3、然后再用静态拉伸的方式把目标肌群,也就是你训练的部位充分拉伸一下,每个部位拉伸时间不低于30s,可以缓解第二天的肌肉酸痛,有利于身体的恢复,提高身体的柔韧性,合理范围内增加关节的活动幅度,运动后的拉伸放松,是人人都应来做的百利无一害的好方法。

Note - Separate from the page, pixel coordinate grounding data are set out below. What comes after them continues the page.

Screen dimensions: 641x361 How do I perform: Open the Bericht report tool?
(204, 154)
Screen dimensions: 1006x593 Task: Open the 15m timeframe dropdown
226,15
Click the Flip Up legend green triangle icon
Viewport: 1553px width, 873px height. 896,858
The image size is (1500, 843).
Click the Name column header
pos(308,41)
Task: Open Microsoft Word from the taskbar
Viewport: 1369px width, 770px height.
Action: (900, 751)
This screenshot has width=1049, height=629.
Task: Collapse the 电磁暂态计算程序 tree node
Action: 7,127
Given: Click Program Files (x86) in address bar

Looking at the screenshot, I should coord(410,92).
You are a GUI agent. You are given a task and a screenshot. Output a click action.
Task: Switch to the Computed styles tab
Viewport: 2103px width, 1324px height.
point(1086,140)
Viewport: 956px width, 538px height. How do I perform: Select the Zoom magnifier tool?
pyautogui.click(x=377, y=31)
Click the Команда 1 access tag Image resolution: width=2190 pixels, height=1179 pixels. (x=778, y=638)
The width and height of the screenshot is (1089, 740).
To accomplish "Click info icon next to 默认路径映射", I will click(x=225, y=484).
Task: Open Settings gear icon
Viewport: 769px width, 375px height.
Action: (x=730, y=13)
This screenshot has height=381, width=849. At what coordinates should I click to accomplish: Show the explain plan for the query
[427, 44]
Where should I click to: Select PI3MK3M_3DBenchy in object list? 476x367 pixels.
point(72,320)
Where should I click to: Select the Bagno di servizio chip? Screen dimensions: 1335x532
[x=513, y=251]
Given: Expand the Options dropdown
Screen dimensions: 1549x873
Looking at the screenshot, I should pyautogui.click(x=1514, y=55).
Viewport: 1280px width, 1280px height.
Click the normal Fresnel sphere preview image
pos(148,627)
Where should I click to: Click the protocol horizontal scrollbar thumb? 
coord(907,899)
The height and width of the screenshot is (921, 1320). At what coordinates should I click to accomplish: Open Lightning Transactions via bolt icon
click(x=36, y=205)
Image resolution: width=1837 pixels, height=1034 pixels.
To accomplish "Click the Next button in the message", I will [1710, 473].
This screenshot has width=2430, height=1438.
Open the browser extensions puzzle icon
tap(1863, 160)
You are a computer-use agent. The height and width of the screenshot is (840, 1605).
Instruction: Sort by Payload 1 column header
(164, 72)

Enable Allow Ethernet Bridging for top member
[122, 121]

如今,健身已经成为一种潮流了。很多刚入门的健身新手,每天各种练习,练完胸部练背部,再来几组深蹲俯卧撑,殊不知,这种盲目训练是完全没有效果的,还浪费了大把的时间。如果你是新手,建议你这样试试看:
第一、先看看相关的理论知识,并制定一份符合自己实力的计划。比如说练习力量要从哪里开始,做俯卧撑几个一组合适、要做多久,每天训练的时间如何安排等等。计划表要循序渐进,训练的强度也要适时的做出调整。
第二、做好前期准备。准备好适合运动训练,穿着舒适合身的衣服鞋子,还要考虑是否要进行大重量的训练,是否需要准备护具啥的。换洗的内衣裤、毛巾、沐浴露、洗发液也是健身前必备的。健身前的热身尤为重要,热身有利于让身体各个部位活动开来,促进身体血液循环,最大限度减少在运动过程中出现损伤的概率,尽管不能做到万无一失,但不做也是绝对不可行的。
第三、正式健身。新手入门的话,建议请教老手或教练,千万不要盲目训练,否则适得其反。一定是要有计划、有科学依据的进行合理的训练,并考虑自身身体实际情况。在使用健身器材前,要对它的使用方法做全面的了解,切记不要不懂瞎尝试,很容易造成一些不必要的伤害。
第四、三分练,七分吃。训练前要吃的好但不能吃的饱,补充足够能量的同时又不影响运动,训练后要及时补充能量快速恢复身体,训练时也要及时进行水分和能量的供给,防止流汗过多而致使身体脱水。